__INSTRUCTION__. In the passage on the causes of mass extinctions, repeat word for word the part running from "Although the best-known" up to and including "the same time.".

── SOURCE EXCERPT ──

Although the best-known cause of a mass extinction is the asteroid impact that killed off the non-avian dinosaurs, in fact, volcanic activity seems to have wreaked much more havoc on Earth's biota. Volcanic activity is implicated in at least four mass extinctions, while an asteroid is a suspect in just one. And even in that case, it's difficult to disentangle how much of the end-Cretaceous extinction was caused by the asteroid and how much was caused by the steady ooze of lava that was blanketing most of India at around the same time.

While multiple causes may have contributed to many mass extinctions, all the hypothesized causes have two things in common: they cause major changes in Earth systems — its ecology, atmosphere, surface, and waters — at rapid rates. Here are some hypothesized causes for each of Earth's biggest mass extinctions:

End-Ordovician:
• Beginning of glacial cycles on Earth, and corresponding changes in sea level
• Changes in atmospheric and oceanic chemistry relating to the rise of the Appalachian mountains

End-Devonian extinction:
• Climate change, possibly linked to the diversification of land plants
• Decrease in oxygen levels in the deep ocean

End-Permian extinction:
• Volcanic activity
• Climate change
• Decrease in oxygen levels in the deep ocean
• Changes in atmospheric chemistry
• Changes oceanic chemistry and circulation

End-Triassic extinction:
• Volcanic activity

End-Cretaceous extinction:
• Asteroid impact
• Volcanic activity
• Climate change
• Changes in atmospheric and oceanic chemistry

Mass extinction possible causes chart

What doesn't cause mass extinctions?
It may not come as much surprise that powerful volcanic eruptions and massive asteroid impacts can trigger mass extinctions. After all, we'd expect such disasters to bring about death and destruction. However, as paleontologists and geologists have studied Earth's history, they've noticed something interesting: sometimes, major catastrophes pass with hardly a blip in extinction rates. For example, the Manicouagan crater in Canada is several miles wide and constitutes strong evidence that a huge asteroid struck Earth one and a half million years ago — yet, the fossil record indicates no major dip in diversity associated with this event. Similarly, 2.5 km3 of lava (called the Karoo-Ferrar volcanic province) covering what is now South Africa and Antarctica indicate extensive volcanic activity around 180 million years ago — yet despite this large-scale disruption, only a small rise in extinction rates occurred during that time period.

───
── DATA SHOWN ──

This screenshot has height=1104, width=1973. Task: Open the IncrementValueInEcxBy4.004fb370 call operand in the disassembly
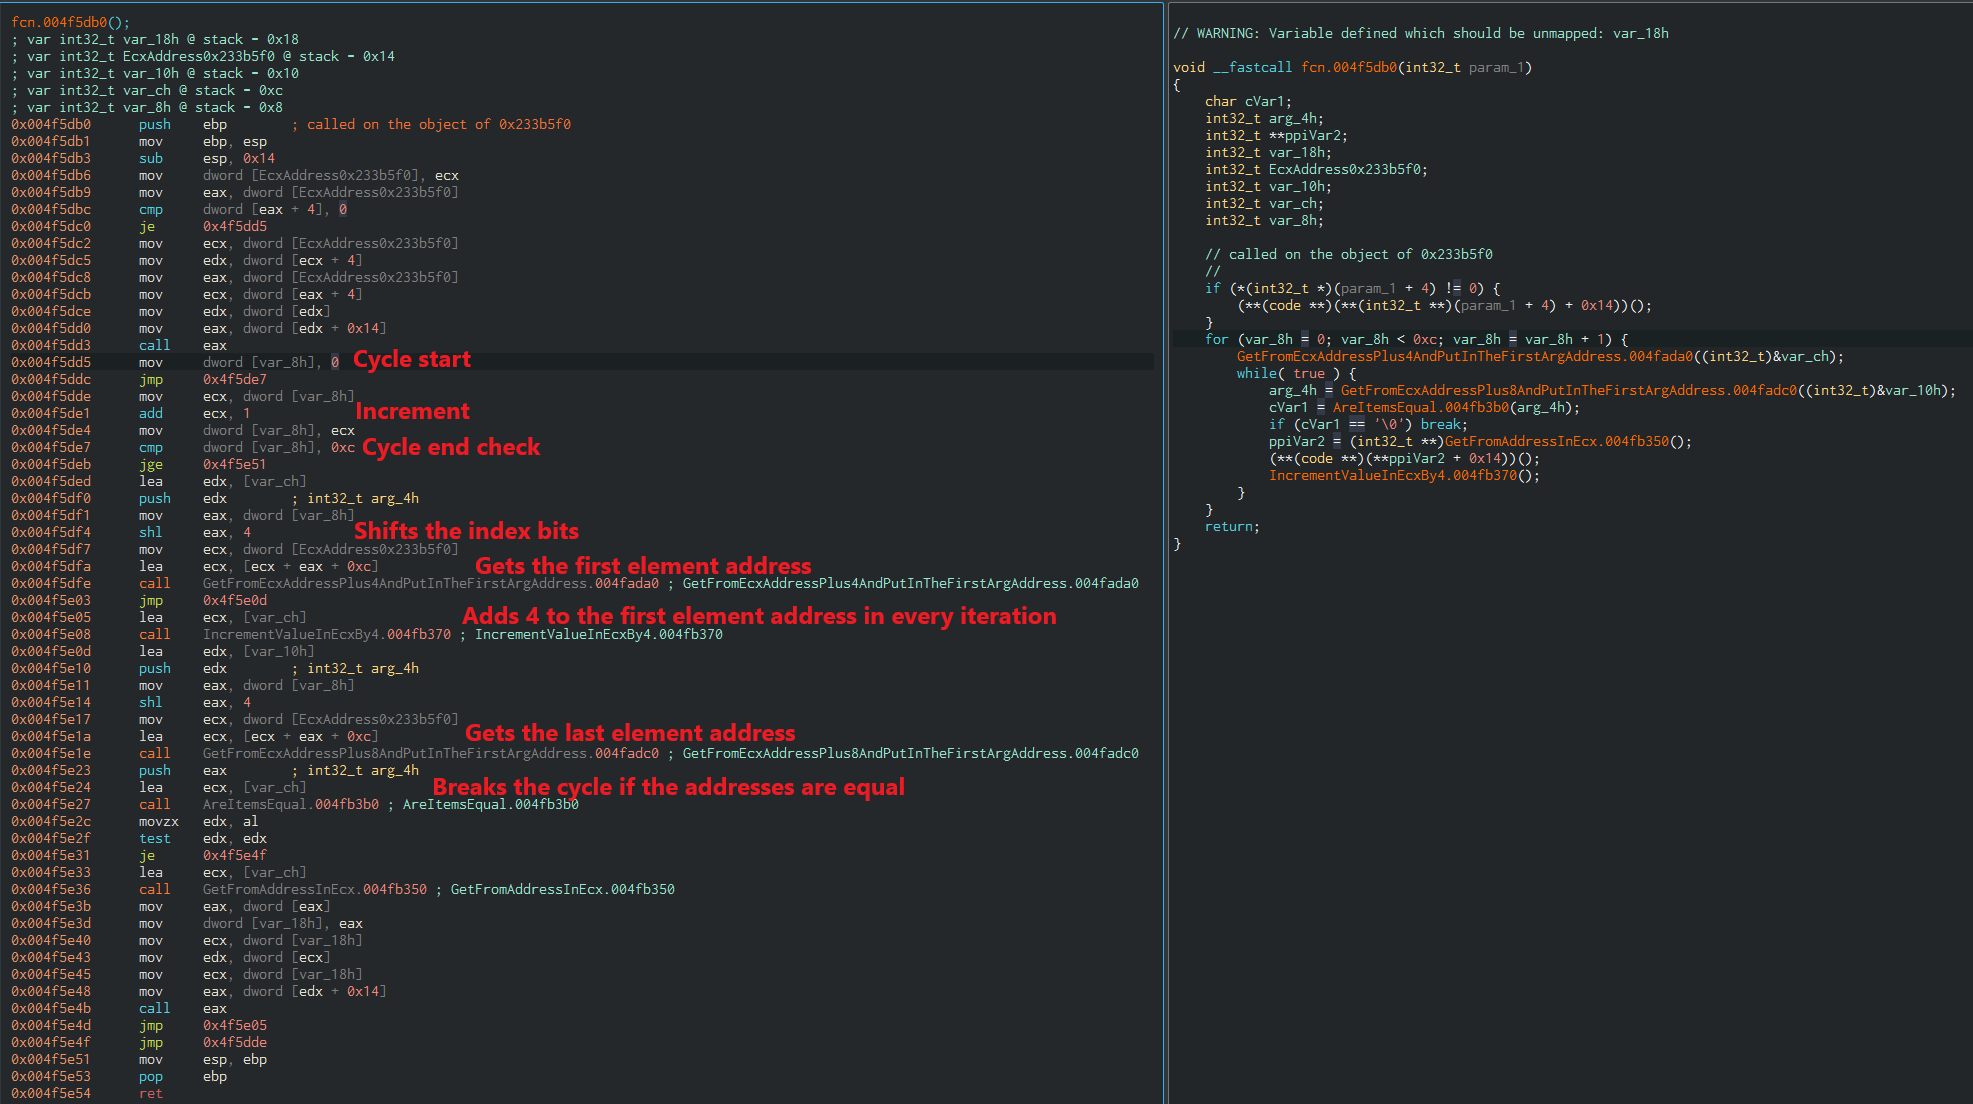[326, 634]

───

__ANSWER FOR THIS EXERCISE__.
Although the best-known cause of a mass extinction is the asteroid impact that killed off the non-avian dinosaurs, in fact, volcanic activity seems to have wreaked much more havoc on Earth's biota. Volcanic activity is implicated in at least four mass extinctions, while an asteroid is a suspect in just one. And even in that case, it's difficult to disentangle how much of the end-Cretaceous extinction was caused by the asteroid and how much was caused by the steady ooze of lava that was blanketing most of India at around the same time.